Activity. For each line of the data below that holds "will", copy the line.

Excerpted records.
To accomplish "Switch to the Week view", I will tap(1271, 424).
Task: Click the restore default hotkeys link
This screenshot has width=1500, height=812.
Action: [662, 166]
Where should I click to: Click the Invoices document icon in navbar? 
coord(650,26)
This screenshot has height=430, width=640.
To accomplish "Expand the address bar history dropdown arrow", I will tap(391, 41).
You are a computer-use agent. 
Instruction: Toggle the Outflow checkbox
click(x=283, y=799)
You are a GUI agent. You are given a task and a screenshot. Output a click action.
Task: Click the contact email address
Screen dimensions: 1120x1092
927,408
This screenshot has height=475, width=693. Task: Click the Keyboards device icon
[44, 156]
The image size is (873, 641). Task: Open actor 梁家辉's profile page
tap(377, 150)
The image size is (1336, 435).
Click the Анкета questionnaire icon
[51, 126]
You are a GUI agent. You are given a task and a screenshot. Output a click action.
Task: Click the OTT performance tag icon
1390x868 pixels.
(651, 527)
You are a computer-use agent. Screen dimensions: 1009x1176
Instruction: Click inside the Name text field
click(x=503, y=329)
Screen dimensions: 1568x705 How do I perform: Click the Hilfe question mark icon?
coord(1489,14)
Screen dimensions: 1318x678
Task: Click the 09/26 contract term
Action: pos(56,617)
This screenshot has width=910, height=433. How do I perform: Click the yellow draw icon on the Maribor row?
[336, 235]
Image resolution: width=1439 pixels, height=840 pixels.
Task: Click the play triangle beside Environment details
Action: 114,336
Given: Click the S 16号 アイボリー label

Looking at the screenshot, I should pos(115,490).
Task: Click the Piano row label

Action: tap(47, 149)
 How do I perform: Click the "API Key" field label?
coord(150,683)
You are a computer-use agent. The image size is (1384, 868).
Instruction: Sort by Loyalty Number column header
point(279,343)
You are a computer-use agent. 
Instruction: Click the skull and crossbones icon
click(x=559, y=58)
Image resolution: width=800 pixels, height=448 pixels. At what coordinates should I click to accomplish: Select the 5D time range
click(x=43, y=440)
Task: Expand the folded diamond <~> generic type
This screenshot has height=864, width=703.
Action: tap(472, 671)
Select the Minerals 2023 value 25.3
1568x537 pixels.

Answer area.
To accomplish "Switch to the Week view", I will tap(1271, 424).
To accomplish "Expand the address bar history dropdown arrow", I will tap(391, 41).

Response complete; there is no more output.